Come detto un siffatto iter argomenativo si sottrae alle critiche che sono state mosse con il ricorso.

A tale riguardo e' sufficiente evidenziare come la Corte abbia in primo luogo evidenziato che il rapporto lavorativo con la Am. era cessato nel 1998 ad iniziativa del Re., per cui da questi non potevano essere rivendicati gli ulteriori danni per gli anni successivi per mancanza del nesso eziologico. A fronte di una siffatta argomentazione non vale di certo addurre - come ha fatto il ricorrente - che detta risoluzione era stata determinata da condotte costrittive messe in essere ai suoi danni dalla nuova societa' finanziaria, atteso che tale assunto si fonda su circostanze fattuali, che oltre a non risultare essere state allegate in modo rituale e tempestivo, comportano una esame non consentito in questa sede.

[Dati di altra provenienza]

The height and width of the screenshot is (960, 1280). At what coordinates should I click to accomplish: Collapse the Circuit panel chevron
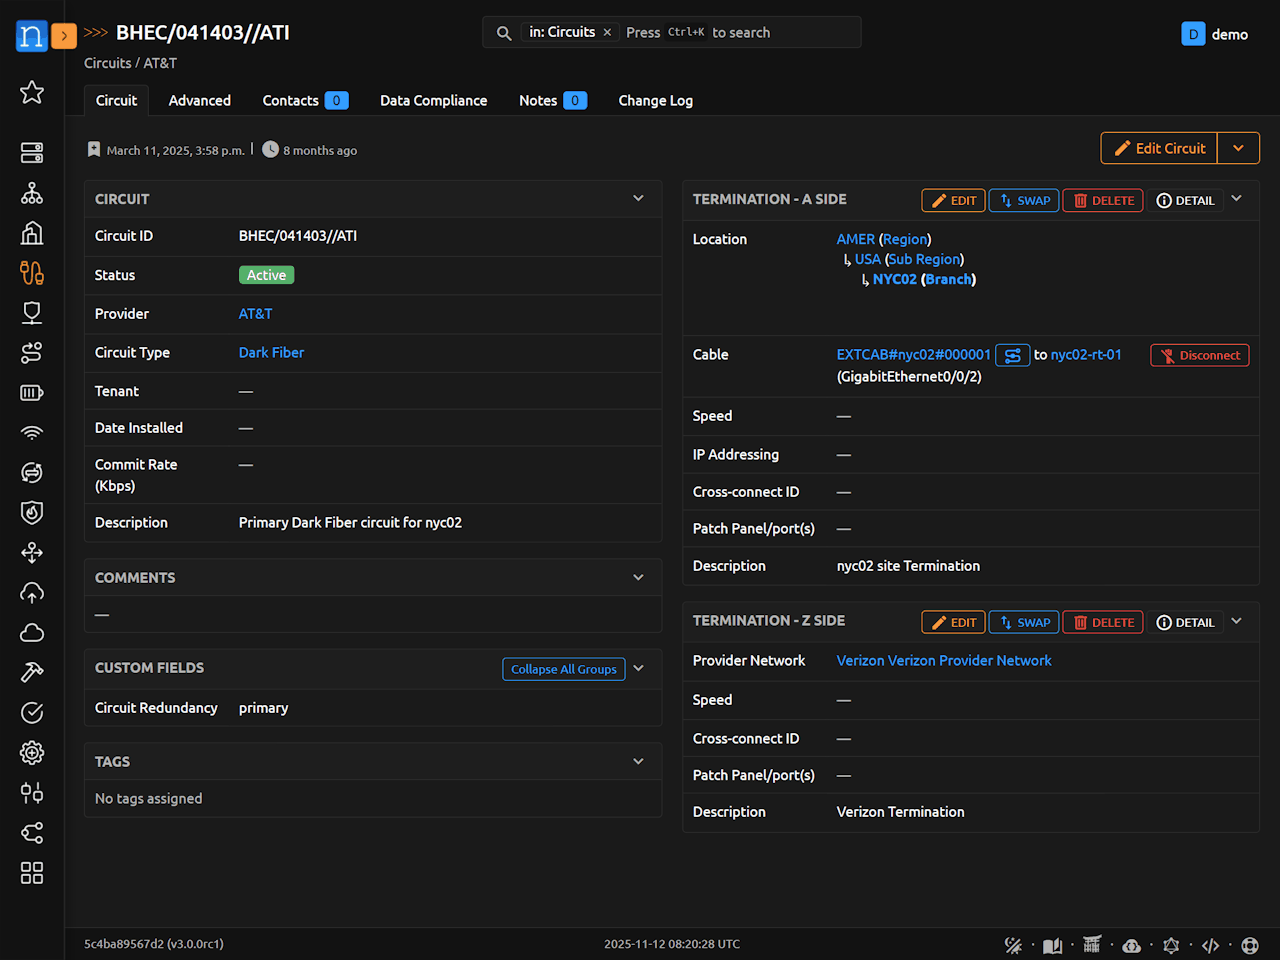(x=638, y=198)
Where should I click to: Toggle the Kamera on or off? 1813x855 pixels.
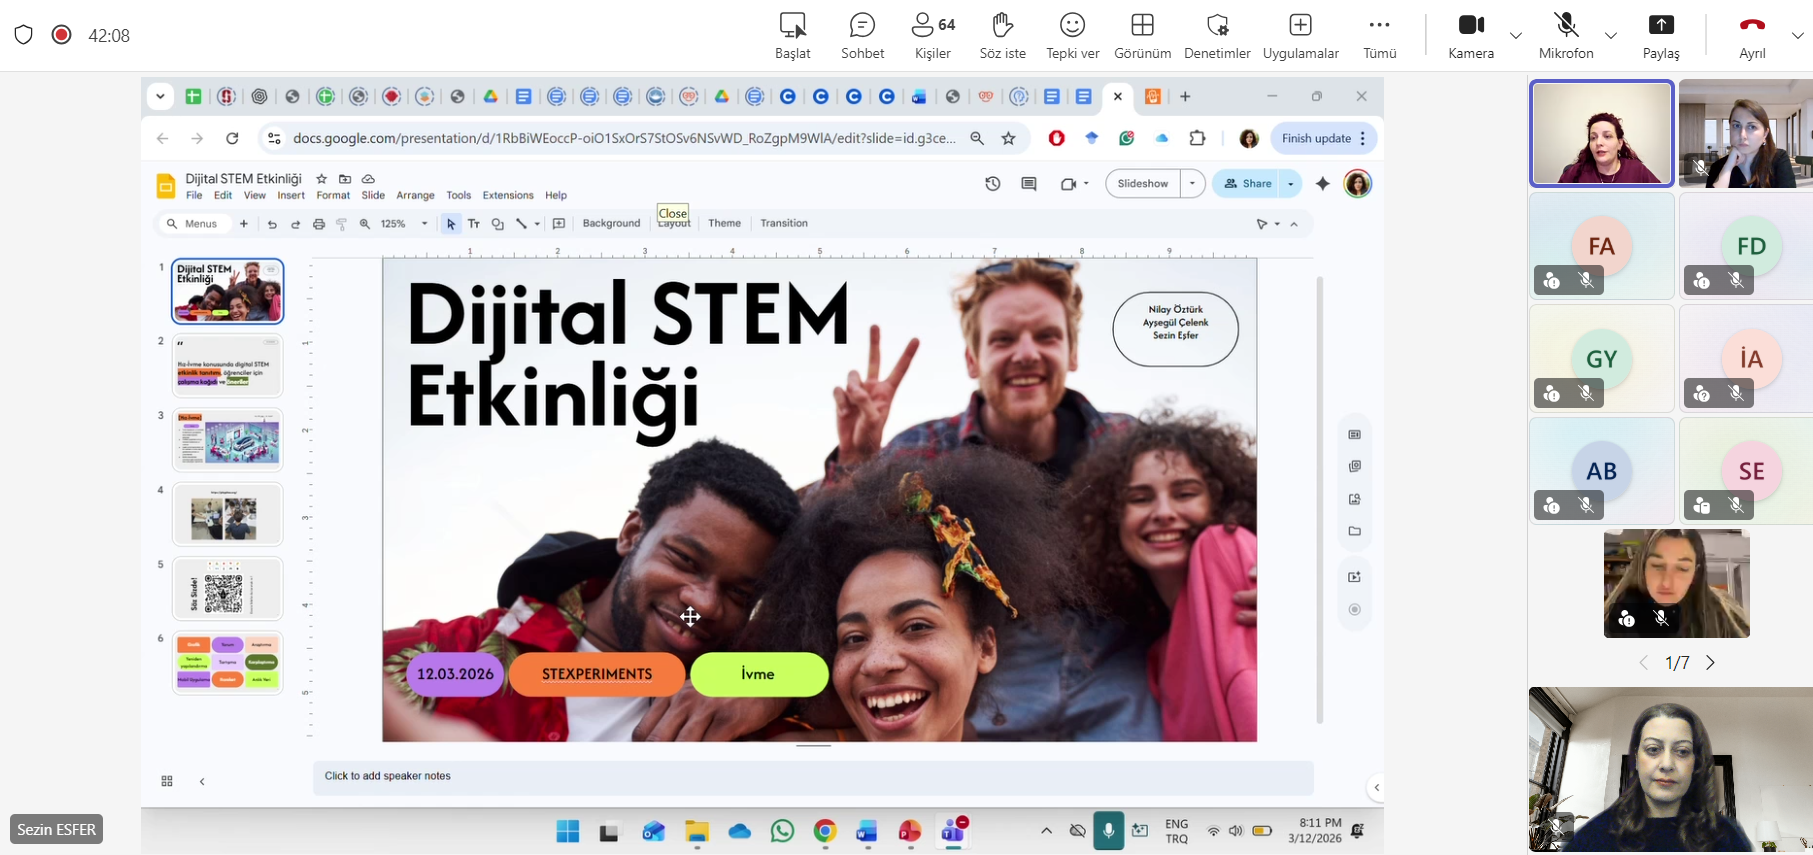[x=1470, y=35]
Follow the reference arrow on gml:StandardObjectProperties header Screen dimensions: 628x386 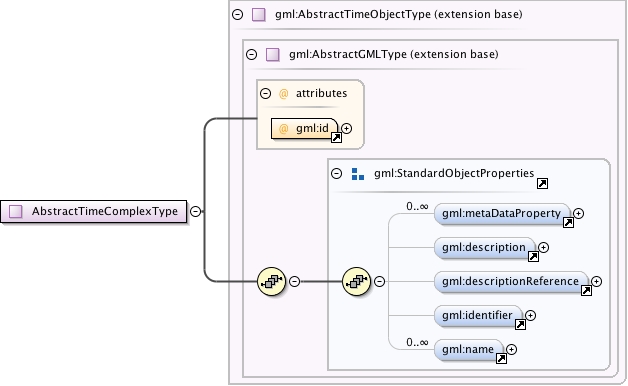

Sotto altro versante la sentenza impugnata non risulta permeabile agli addebiti mossi in ricorso anche in relazione all'affermazione secondo cui non poteva procedersi alla liquidazione dei danni nei dettagliati termini indicati e rivendicati dal Ra.. Al riguardo la Corte territoriale - con una motivazione ancora una volta condivisibile sul piano logico - giuridico - ha rimarcato che gli agenti, che come il suddetto Ra., operano nel campo finanziario agiscono in un settore, di certo ad alto rischio che, oltre a risentire direttamente delle variabili economiche, molto spesso e' condizionato anche da fattori imponderabili, che si sottraggono come tali a qualsiasi previsione.

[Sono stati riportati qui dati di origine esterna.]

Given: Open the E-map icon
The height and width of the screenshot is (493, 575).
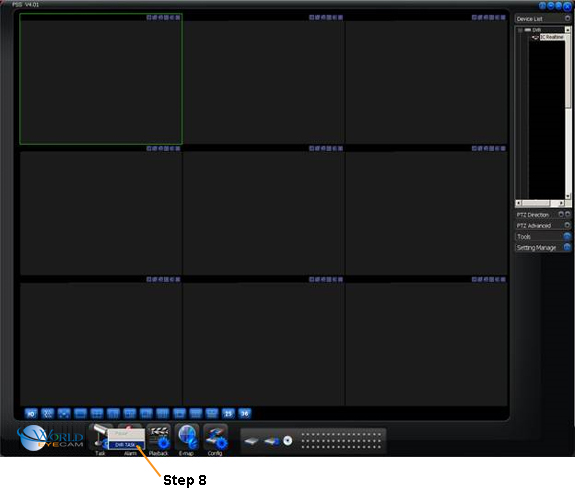Looking at the screenshot, I should pyautogui.click(x=187, y=438).
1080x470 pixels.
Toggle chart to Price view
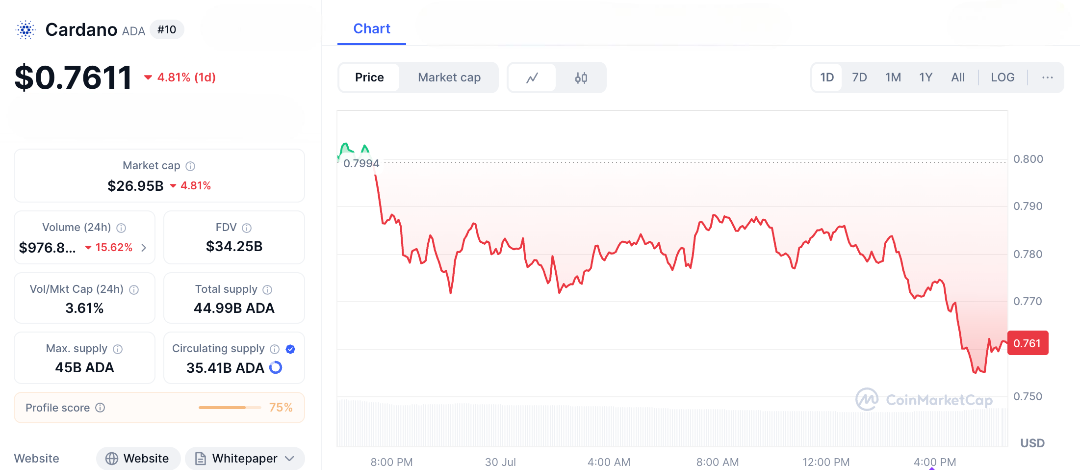click(369, 78)
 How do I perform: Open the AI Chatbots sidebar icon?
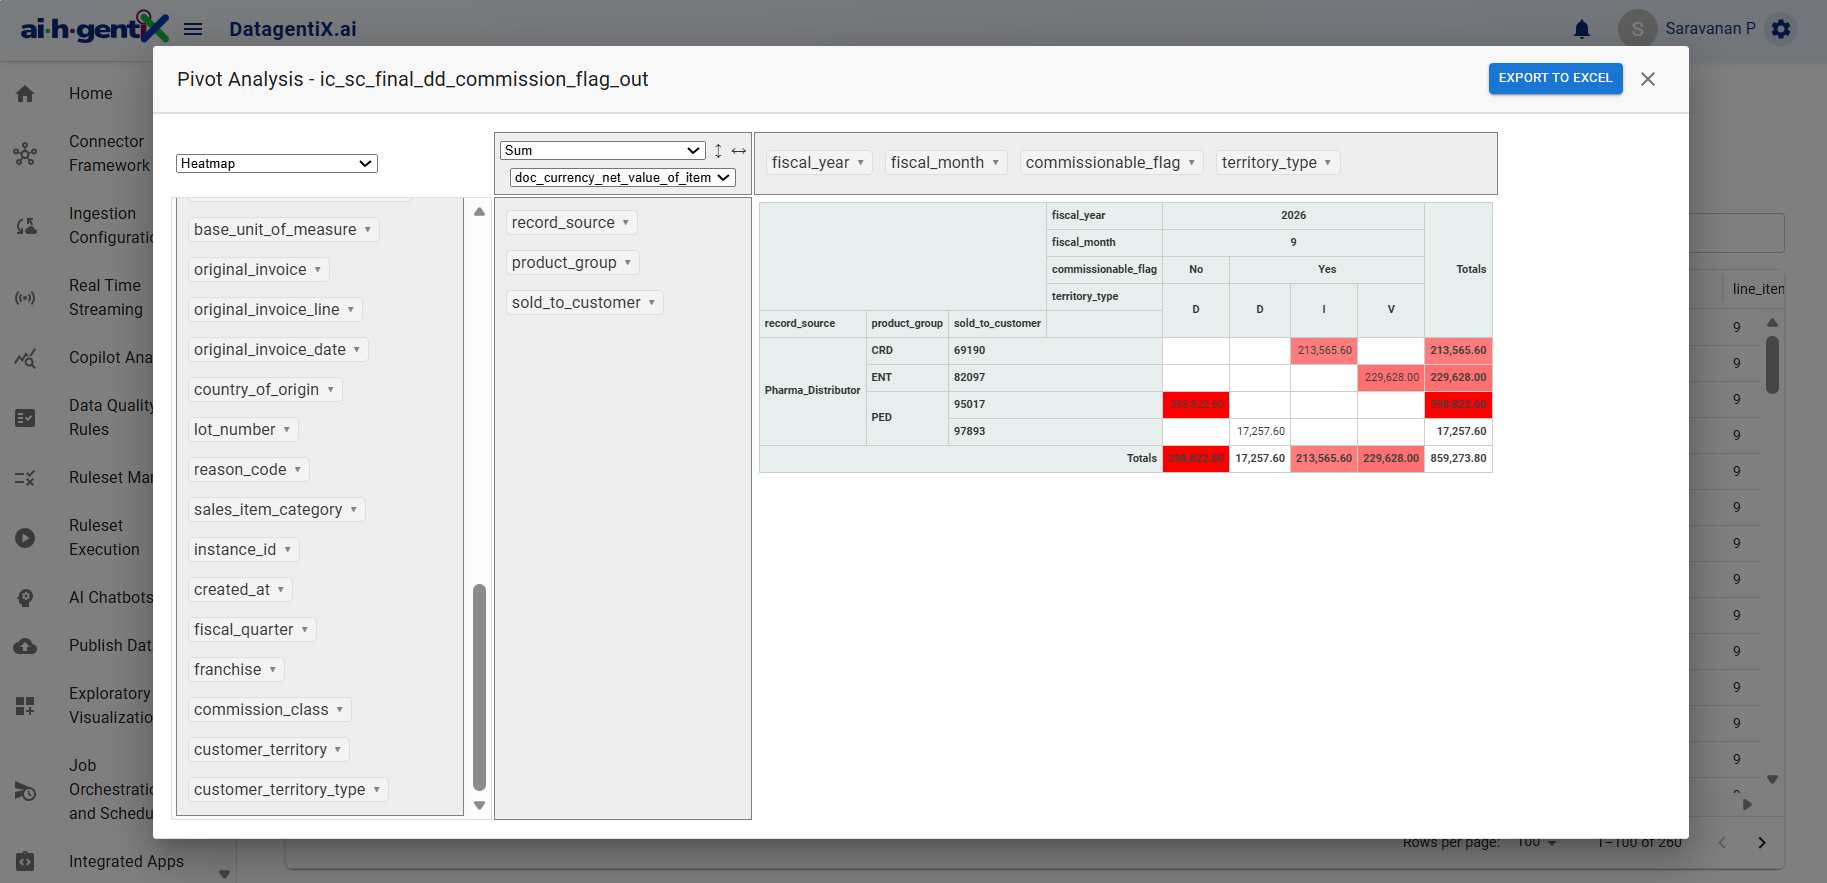(25, 598)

Consegue da quanto sinora detto che la liquidazione operata dal giudice d'appello non puo' essere censurata avendo i giudici di legittimita' ribadito piu' volte che la valutazione equitativa del danno ex articolo 1226 c.c., rientra nei poteri del giudice del merito (cfr. tra le tante: Cass. 27 gennaio 2003 n. 1205) e che l'esercizio in concreto del potere discrezionale conferito al suddetto giudice di liquidare il danno non e' suscettibile di sindacato in sede di legittimita', quando la motivazione della decisione dia - come si riscontra nel caso di specie - adeguatamente conto dell'uso di tale facolta', indicando il processo logico e valutativo seguito (Cass. 27 giugno 2001 n. 8807 e, piu' di recente Cass. 8 gennaio 2003 n. 85; Cass. 9 settembre 2002 n. 13077).

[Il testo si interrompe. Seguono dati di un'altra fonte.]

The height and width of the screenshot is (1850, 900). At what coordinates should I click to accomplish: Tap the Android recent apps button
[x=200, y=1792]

Ricorrono giusti motivi - tenuto conto della natura della controversia e delle questioni trattate nonche' dell'esito di detta controversia nei primi due gradi di giudizio - per compensare tra le parti le spese del giudizio.

P.Q.M.

La Corte rigetta il ricorso e compensa tra le parti le spese del presente giudizio di cassazione.